L'ultimo schiaffo di Igor: ecco i selfie della vergogna

Narciso e strafottente aveva più di cento scatti e 15 video nella telecamera. Per beffarsi del mondo

Milano - Che avesse un'altissima opinione di se stesso forse lo si poteva intuire: in fondo per mesi ha tenuto in pugno le polizie e i servizi segreti di mezza Europa e non è certo impresa da tutti. Che già con due omicidi sulle spalle e una fama da folle conquistata sul campo si dedicasse a documentare la propria rocambolesca latitanza a suon di decine e decine di selfie e video auto celebrativi manco si trovasse in missione umanitaria, è decisamente un po' troppo. Impietoso narciso senza pietà, fiero della propria ferocia, anche da rinchiuso nel penitenziario di Zuera, a Saragozza, continua a burlarsi del prossimo il 42enne serbo Norbert Feher, meglio noto come «Igor il Russo», accusato di cinque assassinii tra l'Italia e la Spagna dove - prima di venire catturato, lo scorso 15 dicembre - ha ucciso due poliziotti e un allevatore (GALLERY: I selfie di Igor il russo).

Le immagini - pubblicate dal sito spagnolo lacomarca.net e poi riprese da tutti i media - sono state estrapolate dalla Guardia Civil dalla scheda di una telecamera che era stata sequestrata al killer insieme ad altri apparecchi informatici, proprio la notte dell'arresto nelle campagne di Turuel.

Naturalmente gli scatti e le registrazioni Igor li ha realizzati prima dell'arresto, come appare dagli sfondi delle immagini, dove s'intravvedono boschi e terre bruciate dal sole, paesaggi solitari, sperduti. Sorridente, sfrontato, il volto coperto con un passamontagna mimetico, un cappello da «gringo» calato sulla testa, gli occhiali da sole scuri, in un selfie Igor fa il segno della vittoria mettendo le dita a V, in un altro invece tiene in mano una pistola, mettendola in primo piano come un macabro trofeo, impugnata con l'enfasi di chi è riuscito a trasformarsi nel proprio «eroe», il cattivo più cattivo che c'è, forse retaggio dei troppi fumetti letti.

Quella nei selfie non è un'arma qualsiasi. Rubata a una guardia costiera di Consandolo, nel Ferrarese, il 30 marzo dell'anno scorso, è la stessa usata per uccidere, il primo aprile 2017, il barista Davide Fabbri a Riccardina di Budrio (Bologna) e, sette giorni più tardi, la guardia volontaria Valerio Verri, a Portomaggiore (Ferrara), per poi far perdere le proprie tracce.
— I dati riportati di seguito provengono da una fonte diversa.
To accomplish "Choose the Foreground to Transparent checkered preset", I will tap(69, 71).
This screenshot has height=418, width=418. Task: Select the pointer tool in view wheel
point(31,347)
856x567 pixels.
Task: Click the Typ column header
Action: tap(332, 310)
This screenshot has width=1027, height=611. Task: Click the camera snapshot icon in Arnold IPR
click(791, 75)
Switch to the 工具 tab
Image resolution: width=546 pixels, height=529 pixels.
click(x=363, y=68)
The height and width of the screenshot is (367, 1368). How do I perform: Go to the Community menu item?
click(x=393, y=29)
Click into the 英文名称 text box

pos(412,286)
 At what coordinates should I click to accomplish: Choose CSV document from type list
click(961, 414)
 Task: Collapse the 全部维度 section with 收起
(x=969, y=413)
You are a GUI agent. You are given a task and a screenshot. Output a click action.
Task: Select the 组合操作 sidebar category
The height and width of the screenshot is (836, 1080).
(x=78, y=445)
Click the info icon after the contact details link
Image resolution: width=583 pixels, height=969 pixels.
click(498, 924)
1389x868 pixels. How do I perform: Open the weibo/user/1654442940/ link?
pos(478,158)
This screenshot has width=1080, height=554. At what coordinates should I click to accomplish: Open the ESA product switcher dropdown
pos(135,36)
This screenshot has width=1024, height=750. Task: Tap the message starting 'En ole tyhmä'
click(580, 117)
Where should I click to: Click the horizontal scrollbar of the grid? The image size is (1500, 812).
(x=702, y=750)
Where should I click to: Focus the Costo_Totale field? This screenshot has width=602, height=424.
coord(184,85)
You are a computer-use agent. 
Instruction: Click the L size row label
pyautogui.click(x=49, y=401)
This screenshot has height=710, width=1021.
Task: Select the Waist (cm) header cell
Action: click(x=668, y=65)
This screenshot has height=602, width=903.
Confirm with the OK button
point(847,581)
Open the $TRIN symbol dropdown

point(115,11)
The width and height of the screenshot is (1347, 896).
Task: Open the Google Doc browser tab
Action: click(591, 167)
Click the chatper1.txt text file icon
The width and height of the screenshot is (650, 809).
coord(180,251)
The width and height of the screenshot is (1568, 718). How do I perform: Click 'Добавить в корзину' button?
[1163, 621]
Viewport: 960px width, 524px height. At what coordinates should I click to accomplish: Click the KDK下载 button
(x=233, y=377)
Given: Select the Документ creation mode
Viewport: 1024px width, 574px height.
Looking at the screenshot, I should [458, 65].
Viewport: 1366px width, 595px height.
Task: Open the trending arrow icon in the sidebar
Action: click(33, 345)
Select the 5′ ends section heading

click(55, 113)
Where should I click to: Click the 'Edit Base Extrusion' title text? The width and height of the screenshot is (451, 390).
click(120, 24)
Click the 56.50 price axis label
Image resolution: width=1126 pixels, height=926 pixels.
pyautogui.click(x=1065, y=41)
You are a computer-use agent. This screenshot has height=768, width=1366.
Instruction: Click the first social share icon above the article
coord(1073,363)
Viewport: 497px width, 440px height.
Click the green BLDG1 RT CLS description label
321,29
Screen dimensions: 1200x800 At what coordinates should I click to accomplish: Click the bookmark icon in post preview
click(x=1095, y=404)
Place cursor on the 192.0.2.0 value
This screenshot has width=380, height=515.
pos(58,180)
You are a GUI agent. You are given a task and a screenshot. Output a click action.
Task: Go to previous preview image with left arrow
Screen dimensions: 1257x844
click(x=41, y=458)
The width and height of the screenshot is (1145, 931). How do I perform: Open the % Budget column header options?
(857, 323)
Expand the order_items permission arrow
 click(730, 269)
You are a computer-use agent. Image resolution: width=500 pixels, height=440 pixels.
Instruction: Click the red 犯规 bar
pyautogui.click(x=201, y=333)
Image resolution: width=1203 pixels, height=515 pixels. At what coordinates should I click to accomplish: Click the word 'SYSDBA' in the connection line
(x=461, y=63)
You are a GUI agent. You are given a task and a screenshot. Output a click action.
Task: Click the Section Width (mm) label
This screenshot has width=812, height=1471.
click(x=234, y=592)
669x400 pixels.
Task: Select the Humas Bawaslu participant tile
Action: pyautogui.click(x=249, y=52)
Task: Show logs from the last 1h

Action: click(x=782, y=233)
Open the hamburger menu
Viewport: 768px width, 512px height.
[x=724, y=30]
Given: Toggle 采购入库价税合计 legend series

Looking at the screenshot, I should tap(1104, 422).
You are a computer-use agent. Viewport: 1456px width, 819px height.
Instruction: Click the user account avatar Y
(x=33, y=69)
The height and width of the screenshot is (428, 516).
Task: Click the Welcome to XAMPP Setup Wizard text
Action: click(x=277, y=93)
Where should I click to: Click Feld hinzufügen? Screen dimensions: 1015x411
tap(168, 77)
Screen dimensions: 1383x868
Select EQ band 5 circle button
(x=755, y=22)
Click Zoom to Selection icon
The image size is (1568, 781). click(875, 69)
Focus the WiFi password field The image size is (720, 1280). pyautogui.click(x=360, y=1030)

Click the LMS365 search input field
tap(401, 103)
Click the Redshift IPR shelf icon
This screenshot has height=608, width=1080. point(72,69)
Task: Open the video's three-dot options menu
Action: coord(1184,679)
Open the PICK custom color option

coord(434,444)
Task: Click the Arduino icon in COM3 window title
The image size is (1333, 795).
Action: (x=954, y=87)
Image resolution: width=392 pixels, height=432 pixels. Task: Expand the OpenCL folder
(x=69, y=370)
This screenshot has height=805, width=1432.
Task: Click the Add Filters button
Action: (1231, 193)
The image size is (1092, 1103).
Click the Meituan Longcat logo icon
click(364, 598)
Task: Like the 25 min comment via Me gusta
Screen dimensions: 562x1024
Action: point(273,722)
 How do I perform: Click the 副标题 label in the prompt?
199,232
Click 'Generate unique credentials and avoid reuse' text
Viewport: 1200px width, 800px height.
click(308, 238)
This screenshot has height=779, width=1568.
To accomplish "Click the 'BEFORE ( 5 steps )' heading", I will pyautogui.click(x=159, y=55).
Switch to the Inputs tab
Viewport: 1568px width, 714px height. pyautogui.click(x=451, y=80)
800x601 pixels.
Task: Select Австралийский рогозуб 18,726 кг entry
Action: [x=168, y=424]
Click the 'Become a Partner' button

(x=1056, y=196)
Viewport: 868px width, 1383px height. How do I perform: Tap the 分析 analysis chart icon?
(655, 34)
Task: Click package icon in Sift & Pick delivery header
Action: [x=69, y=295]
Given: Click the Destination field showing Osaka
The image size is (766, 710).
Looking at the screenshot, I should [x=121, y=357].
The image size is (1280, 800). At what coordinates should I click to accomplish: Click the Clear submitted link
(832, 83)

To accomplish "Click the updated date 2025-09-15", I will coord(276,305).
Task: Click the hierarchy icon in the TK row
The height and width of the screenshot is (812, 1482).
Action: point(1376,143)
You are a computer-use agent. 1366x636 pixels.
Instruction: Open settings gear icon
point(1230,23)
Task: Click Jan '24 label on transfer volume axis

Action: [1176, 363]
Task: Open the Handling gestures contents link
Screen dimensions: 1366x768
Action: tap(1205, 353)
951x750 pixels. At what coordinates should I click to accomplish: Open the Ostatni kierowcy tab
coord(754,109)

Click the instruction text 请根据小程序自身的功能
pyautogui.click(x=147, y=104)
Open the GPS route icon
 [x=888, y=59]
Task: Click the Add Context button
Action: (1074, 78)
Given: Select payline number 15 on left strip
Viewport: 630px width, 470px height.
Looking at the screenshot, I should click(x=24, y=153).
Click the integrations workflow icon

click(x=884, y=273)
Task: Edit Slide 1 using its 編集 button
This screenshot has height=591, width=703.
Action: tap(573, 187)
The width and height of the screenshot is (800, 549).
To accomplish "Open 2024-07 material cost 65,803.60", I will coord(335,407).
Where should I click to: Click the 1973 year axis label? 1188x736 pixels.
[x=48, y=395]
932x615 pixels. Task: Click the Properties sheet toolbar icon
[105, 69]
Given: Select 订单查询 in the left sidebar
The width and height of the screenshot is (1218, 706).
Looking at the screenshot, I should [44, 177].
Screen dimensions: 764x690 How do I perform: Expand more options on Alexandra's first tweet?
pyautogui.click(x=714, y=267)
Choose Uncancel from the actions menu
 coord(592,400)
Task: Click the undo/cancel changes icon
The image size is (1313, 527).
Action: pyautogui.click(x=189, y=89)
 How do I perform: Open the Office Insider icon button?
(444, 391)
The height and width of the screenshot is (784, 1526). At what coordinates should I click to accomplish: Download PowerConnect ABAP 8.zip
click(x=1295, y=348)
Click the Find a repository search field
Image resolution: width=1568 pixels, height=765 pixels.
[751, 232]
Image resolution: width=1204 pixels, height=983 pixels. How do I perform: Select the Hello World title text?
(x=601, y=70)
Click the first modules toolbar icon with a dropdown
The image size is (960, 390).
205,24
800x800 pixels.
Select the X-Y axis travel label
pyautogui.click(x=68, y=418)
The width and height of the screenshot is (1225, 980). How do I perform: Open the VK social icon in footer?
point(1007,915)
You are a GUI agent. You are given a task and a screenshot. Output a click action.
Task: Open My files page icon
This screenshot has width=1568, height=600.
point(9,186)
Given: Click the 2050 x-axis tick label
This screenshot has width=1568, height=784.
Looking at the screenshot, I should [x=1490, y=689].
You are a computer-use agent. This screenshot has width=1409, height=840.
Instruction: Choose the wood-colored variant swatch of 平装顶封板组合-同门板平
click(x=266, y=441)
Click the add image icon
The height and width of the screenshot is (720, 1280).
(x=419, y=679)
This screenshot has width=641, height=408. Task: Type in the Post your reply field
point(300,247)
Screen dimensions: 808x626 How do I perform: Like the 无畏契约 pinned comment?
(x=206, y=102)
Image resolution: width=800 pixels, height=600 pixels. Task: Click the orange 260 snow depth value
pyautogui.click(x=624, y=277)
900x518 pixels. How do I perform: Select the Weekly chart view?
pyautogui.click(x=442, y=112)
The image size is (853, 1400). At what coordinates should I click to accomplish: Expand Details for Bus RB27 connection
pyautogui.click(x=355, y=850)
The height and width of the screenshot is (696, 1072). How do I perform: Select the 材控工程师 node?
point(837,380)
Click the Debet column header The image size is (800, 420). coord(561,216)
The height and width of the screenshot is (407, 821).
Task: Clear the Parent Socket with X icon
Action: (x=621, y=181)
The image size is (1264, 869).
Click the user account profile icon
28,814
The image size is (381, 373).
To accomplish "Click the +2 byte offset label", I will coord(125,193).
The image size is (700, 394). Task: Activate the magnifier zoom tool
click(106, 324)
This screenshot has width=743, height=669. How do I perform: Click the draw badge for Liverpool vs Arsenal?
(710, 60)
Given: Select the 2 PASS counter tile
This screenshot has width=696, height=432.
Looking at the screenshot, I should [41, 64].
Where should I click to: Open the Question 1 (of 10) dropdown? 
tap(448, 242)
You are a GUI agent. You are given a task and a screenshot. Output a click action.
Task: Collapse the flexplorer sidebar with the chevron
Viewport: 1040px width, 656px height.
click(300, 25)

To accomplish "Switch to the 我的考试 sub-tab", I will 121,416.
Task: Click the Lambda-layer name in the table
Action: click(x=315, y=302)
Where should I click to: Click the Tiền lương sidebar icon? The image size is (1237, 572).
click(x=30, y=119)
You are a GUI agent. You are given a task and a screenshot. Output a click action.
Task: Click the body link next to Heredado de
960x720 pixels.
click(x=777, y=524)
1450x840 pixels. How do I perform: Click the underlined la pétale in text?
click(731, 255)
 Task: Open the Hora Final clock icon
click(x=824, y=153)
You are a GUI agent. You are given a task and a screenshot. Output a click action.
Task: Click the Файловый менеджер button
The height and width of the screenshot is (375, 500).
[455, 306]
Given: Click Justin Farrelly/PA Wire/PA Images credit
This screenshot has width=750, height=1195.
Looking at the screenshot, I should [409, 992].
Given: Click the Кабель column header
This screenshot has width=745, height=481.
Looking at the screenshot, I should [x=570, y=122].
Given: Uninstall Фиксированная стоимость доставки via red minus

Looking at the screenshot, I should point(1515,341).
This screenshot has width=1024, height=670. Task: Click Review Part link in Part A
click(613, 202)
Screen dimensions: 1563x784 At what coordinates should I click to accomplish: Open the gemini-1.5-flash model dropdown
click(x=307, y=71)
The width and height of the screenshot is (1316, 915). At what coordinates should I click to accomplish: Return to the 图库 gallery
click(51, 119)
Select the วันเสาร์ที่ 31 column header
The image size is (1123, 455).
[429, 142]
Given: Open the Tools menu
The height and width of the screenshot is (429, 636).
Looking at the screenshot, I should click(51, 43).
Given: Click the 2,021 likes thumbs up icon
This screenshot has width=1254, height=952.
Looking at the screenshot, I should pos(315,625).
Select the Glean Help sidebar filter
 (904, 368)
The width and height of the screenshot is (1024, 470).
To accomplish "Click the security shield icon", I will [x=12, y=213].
Calato nel personaggio del guerrigliero da «fine guerra mai», lo spietato assassino si fa riprendere però anche a figura intera, le braccia conserte, gli occhiali da vista, un paio di pantaloni della tuta. In questa immagine sembra un innocuo ragazzone di campagna nutrito a latte e bistecche, quasi l'uomo descritto in una intervista dal cappellano del carcere di Ferrara, don Antonio Bentivoglio con cui, guarda un po', si era fatto un selfie poi postato su uno dei suoi tanti, beffardi, profili Facebook. Il religioso ne aveva parlato come di un «detenuto modello», che puliva in chiesa, cantava nel coro, cucinava per tutti e faceva il chierichetto. Salvo poi trasformarsi in un rapinatore seriale e in un feroce assassino. Che a colpi di bastone, ascia e frecce ha seminato il panico nelle campagne emiliane al punto da essere definito «pazzo» e condannato ancora a 5 anni. È sempre la stessa storia: le apparenze, ingannano.